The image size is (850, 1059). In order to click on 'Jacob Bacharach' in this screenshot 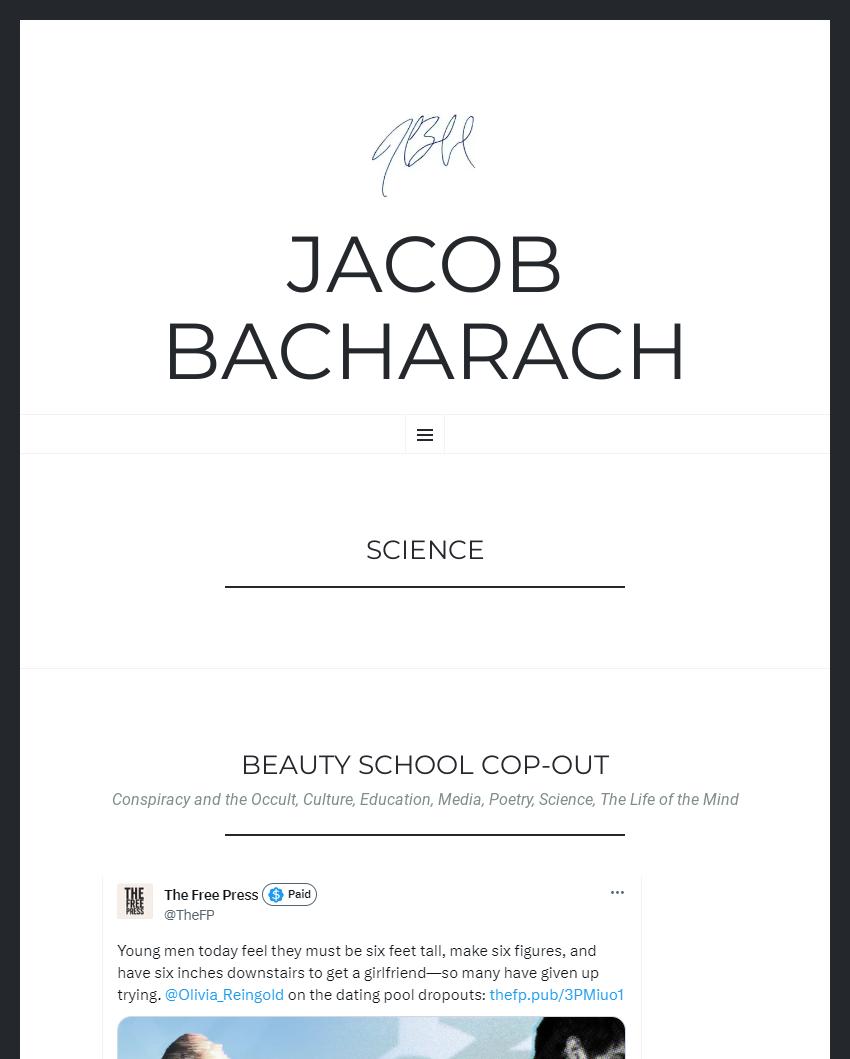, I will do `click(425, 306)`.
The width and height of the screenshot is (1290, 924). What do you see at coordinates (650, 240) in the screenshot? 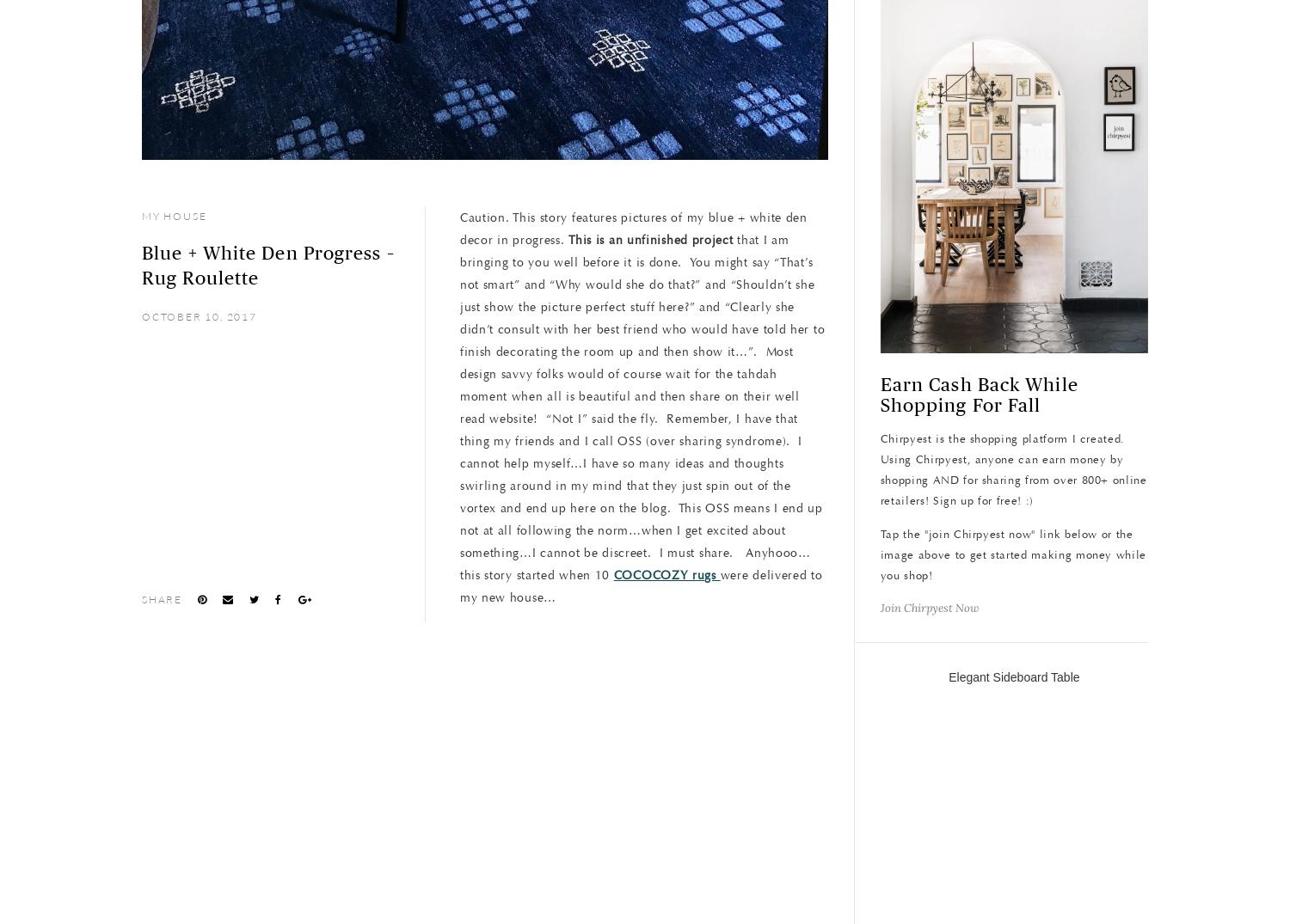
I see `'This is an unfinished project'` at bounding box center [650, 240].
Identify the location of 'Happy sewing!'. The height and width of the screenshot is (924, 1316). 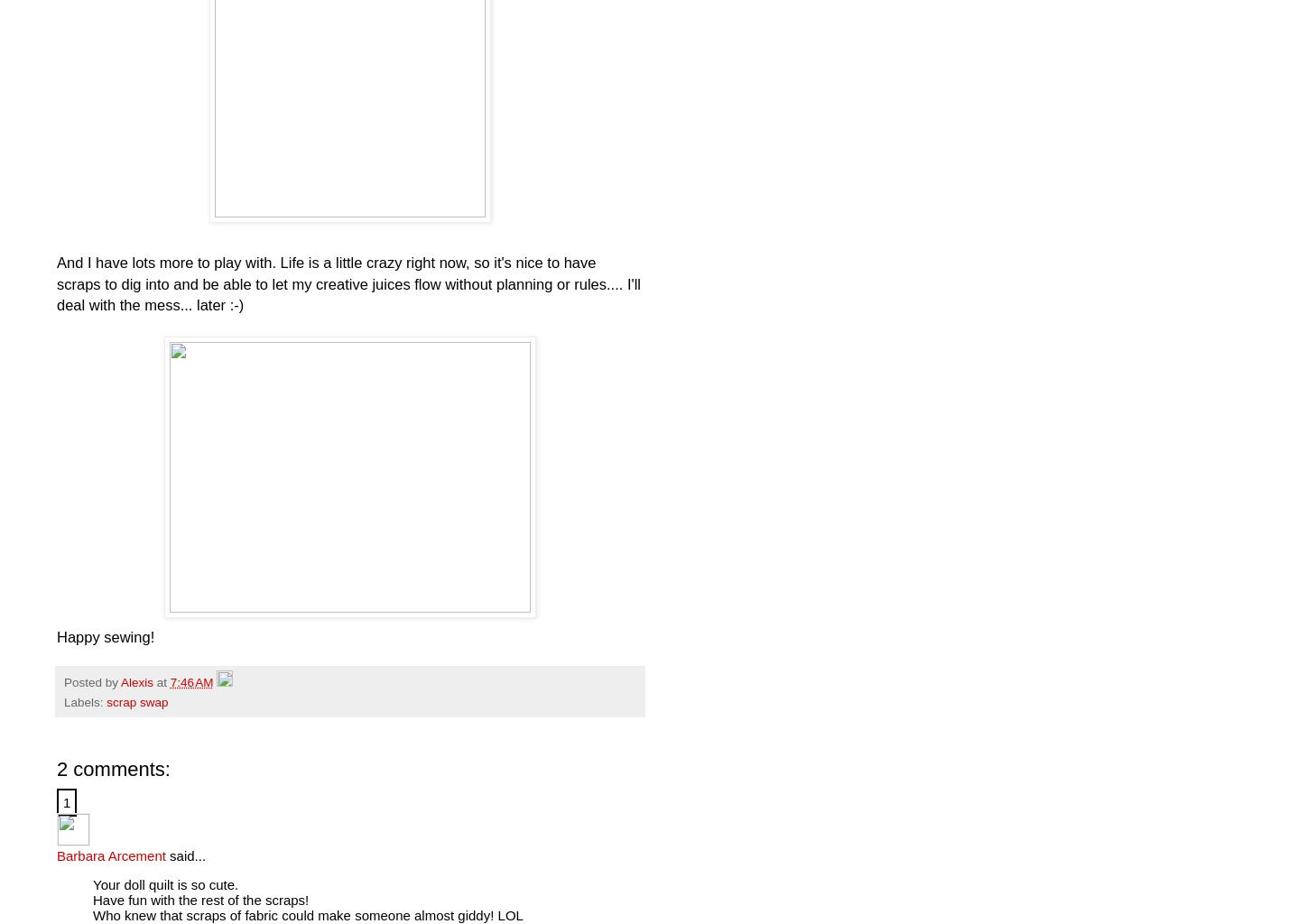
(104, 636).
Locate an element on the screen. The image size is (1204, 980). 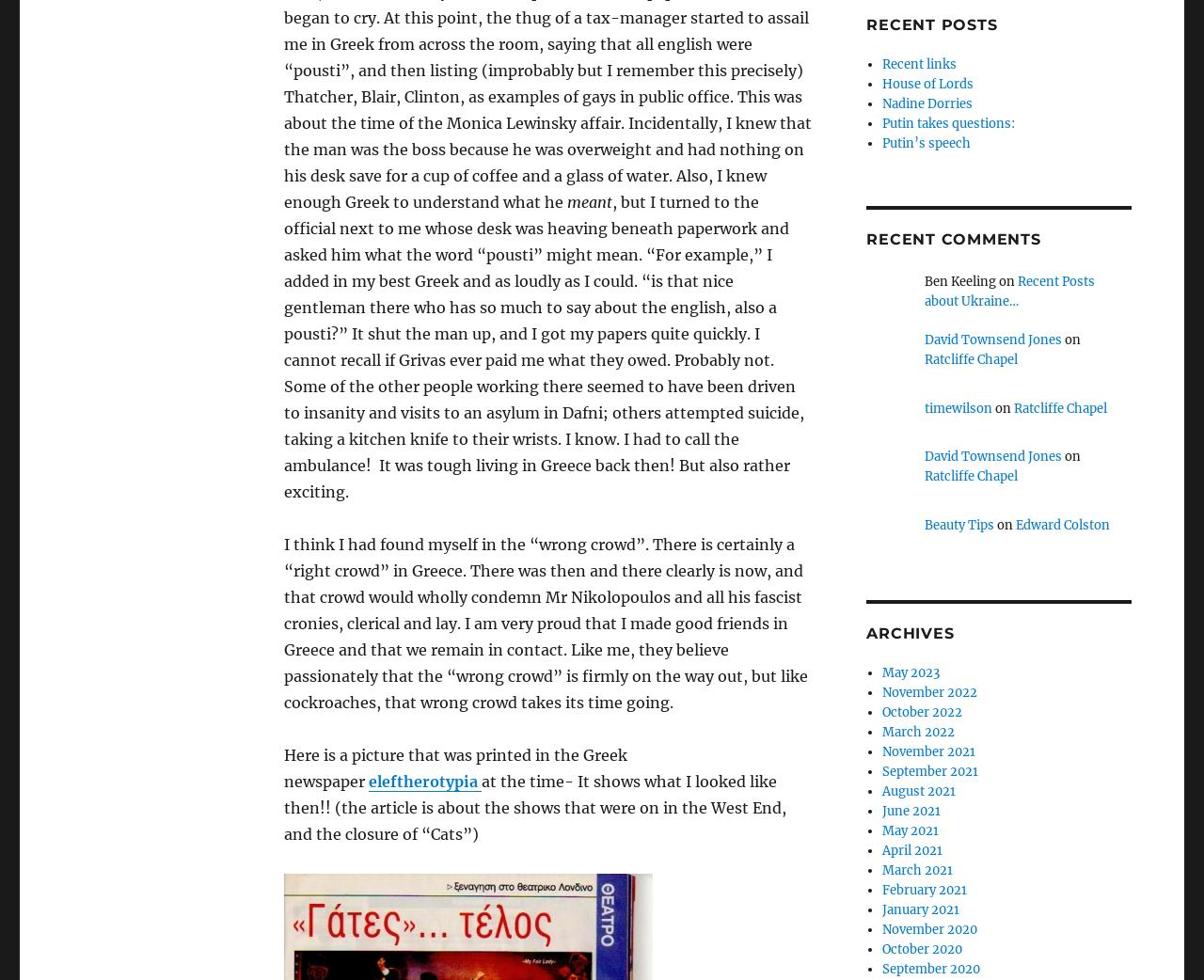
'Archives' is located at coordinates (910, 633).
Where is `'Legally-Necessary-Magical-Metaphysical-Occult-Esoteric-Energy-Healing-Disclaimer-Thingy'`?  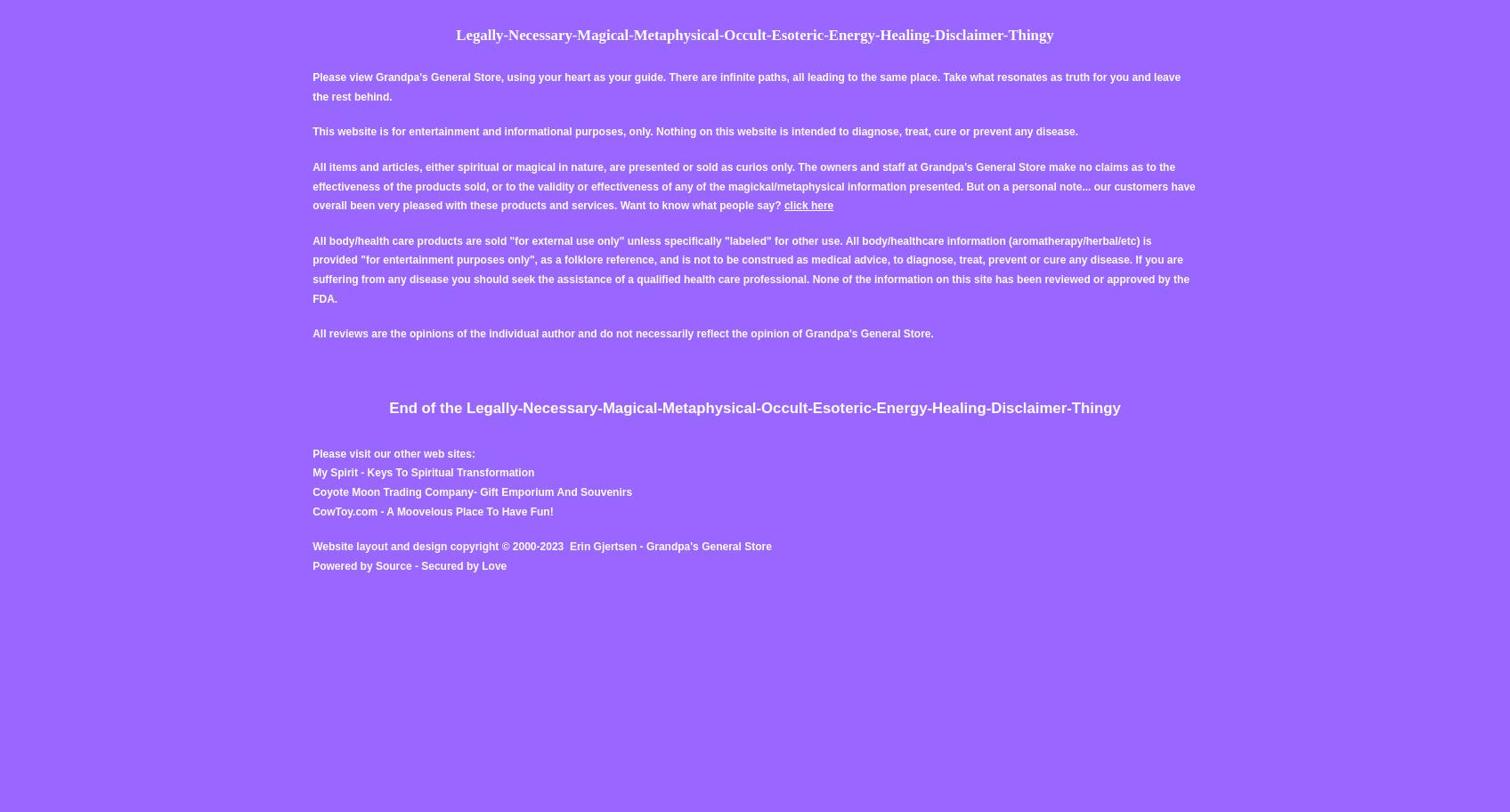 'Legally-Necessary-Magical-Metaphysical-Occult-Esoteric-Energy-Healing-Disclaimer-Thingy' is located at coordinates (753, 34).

YOUR INSTRUCTIONS: Please repeat the lines of the material above word for word, starting at the line that contains "Identify the location" and ending at the line that contains "coordinates (910, 633).", with both of those lines included. Leave the pictures out of your answer.

PROBLEM SOLUTION:
Identify the location of 'Happy sewing!'. The height and width of the screenshot is (924, 1316). 
(104, 636).
Locate an element on the screen. The image size is (1204, 980). 
'Archives' is located at coordinates (910, 633).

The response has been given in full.